* Exercise goal
The answer is the set of lines that include "computer", copied from the data below.

::: Data for this exercise

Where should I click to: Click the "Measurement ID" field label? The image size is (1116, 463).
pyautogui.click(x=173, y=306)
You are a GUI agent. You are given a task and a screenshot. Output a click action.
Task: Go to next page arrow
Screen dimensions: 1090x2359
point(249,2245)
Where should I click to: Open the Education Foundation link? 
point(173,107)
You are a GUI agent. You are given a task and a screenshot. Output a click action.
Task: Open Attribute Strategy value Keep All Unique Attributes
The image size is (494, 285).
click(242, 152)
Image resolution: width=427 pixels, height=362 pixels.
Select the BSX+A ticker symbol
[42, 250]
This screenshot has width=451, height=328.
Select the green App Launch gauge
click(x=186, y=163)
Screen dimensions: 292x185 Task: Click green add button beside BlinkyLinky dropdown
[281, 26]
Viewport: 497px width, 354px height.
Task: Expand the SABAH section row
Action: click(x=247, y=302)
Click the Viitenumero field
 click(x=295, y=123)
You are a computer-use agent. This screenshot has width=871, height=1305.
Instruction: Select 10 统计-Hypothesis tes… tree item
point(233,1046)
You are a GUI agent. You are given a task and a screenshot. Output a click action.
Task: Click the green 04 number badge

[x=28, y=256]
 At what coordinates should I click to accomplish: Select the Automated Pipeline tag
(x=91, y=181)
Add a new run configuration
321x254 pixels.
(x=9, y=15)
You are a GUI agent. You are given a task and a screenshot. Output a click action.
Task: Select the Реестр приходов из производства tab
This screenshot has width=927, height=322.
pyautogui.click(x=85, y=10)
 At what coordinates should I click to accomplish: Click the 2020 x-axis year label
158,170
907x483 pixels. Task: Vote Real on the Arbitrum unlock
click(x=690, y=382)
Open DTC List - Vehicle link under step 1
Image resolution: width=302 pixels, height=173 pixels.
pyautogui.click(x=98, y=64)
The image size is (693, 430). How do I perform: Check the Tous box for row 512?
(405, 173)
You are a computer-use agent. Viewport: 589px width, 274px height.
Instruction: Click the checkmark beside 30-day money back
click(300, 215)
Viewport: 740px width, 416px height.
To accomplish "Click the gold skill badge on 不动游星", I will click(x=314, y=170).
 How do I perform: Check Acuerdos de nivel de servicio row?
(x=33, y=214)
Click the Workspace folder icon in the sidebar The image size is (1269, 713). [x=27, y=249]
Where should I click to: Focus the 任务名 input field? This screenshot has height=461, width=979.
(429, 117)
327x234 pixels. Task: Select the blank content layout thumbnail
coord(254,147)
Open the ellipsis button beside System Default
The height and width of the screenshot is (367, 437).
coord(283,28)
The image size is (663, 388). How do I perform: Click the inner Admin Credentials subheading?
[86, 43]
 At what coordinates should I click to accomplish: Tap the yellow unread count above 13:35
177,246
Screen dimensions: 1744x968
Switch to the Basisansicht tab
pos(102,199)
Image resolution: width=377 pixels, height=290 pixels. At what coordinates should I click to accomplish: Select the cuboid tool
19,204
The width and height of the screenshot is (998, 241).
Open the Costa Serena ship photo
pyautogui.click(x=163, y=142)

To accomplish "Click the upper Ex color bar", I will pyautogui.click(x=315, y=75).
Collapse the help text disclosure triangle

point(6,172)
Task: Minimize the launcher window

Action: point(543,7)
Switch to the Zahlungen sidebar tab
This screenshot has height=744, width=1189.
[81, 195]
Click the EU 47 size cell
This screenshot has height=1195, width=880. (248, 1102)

::::::

* Reply to the exercise
You are a computer-use agent. This screenshot has width=871, height=1305.
You are a computer-use agent. Viewport: 589px width, 274px height.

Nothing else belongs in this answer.